ABOUT THIS TASK: Whenever a line in the data contains "with", show that line.

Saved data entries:
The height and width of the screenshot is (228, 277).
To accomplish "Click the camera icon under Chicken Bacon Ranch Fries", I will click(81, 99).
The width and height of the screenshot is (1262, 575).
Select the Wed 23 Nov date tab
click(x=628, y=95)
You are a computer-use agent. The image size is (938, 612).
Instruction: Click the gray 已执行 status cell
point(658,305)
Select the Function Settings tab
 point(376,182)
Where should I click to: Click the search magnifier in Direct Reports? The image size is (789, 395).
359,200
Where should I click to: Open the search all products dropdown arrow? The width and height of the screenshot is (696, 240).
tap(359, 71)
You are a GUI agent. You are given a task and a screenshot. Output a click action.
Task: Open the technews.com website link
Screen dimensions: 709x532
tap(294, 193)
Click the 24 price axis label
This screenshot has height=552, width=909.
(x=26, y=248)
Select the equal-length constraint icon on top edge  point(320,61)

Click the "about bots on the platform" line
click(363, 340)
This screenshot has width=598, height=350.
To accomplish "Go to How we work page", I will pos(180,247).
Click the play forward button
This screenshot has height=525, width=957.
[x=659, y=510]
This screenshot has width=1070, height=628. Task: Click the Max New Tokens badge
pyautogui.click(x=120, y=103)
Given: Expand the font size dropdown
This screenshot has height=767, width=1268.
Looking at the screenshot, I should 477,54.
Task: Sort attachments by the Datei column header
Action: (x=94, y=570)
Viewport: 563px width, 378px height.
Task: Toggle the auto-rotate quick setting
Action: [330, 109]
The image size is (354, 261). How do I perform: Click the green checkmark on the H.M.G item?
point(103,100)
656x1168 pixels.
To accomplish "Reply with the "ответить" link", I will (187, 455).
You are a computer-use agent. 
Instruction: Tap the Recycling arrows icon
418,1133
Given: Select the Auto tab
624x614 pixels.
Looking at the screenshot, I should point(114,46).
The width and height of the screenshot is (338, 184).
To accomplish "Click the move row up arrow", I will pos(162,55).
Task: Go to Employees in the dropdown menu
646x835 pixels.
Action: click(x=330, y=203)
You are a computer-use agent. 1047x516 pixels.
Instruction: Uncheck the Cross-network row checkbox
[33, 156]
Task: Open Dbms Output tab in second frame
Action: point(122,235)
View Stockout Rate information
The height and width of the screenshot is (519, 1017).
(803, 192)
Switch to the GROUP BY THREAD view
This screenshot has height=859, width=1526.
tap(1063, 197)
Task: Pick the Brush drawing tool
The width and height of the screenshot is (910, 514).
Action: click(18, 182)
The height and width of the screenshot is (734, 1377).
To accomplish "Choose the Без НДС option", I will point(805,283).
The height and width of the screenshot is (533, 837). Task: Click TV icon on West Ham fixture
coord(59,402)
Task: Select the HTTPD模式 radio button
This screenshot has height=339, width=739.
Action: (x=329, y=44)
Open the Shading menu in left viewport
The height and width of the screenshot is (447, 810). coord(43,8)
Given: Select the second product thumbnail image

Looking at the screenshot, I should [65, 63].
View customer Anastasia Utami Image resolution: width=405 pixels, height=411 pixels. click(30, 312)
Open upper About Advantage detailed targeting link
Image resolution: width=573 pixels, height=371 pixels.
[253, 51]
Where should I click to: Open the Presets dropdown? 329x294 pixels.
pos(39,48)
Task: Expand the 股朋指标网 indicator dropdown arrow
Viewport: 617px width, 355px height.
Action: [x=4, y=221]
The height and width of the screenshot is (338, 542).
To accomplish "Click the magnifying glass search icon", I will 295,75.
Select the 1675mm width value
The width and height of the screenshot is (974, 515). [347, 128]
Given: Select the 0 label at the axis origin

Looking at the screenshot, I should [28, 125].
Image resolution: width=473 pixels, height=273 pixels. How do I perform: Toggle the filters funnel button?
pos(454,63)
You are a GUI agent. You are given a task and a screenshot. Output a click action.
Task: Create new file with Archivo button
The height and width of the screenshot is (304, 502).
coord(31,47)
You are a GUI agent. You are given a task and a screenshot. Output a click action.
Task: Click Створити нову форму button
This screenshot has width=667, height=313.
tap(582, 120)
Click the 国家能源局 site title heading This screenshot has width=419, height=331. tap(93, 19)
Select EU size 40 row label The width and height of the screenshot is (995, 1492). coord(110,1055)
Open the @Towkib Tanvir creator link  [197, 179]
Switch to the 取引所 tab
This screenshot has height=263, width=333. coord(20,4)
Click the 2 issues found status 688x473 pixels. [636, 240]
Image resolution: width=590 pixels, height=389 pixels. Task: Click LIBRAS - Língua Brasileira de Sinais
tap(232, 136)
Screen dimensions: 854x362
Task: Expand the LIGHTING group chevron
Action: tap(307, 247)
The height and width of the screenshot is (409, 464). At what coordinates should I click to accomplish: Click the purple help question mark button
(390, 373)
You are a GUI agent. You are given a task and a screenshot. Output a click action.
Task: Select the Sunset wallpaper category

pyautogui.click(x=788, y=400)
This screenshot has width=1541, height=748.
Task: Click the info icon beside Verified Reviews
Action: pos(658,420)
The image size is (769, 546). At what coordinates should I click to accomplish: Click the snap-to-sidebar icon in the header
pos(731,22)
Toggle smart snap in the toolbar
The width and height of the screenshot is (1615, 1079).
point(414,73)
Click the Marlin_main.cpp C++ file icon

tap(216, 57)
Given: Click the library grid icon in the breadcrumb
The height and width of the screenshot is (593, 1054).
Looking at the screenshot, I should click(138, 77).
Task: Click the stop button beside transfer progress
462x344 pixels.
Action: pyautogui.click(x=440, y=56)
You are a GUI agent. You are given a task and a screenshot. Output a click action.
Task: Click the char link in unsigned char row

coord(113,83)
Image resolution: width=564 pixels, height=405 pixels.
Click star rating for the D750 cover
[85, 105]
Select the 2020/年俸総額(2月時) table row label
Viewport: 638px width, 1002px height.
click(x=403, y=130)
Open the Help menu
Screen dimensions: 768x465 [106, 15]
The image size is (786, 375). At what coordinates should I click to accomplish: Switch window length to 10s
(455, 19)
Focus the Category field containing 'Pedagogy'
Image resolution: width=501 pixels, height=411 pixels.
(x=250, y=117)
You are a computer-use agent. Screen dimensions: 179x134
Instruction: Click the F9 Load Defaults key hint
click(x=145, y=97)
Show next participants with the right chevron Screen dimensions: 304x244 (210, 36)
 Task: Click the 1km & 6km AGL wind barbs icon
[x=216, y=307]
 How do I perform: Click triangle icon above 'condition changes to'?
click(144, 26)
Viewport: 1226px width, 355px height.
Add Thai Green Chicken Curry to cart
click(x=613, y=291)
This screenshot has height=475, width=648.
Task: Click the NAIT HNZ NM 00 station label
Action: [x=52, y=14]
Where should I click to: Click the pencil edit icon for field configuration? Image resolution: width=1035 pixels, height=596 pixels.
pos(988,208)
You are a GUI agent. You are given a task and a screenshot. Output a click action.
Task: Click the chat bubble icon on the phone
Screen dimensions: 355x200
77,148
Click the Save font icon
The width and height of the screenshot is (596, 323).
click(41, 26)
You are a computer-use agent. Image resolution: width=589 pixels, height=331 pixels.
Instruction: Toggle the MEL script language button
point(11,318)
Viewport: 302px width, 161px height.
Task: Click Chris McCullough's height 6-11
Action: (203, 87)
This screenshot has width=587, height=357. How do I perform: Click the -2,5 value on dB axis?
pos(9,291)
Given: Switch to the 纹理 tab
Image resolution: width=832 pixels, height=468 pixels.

TASK RESULT:
To accomplish "Reply with the "ответить" link", I will (187, 455).
Task: Create new file with Archivo button
Show next participants with the right chevron Screen dimensions: 304x244 (210, 36)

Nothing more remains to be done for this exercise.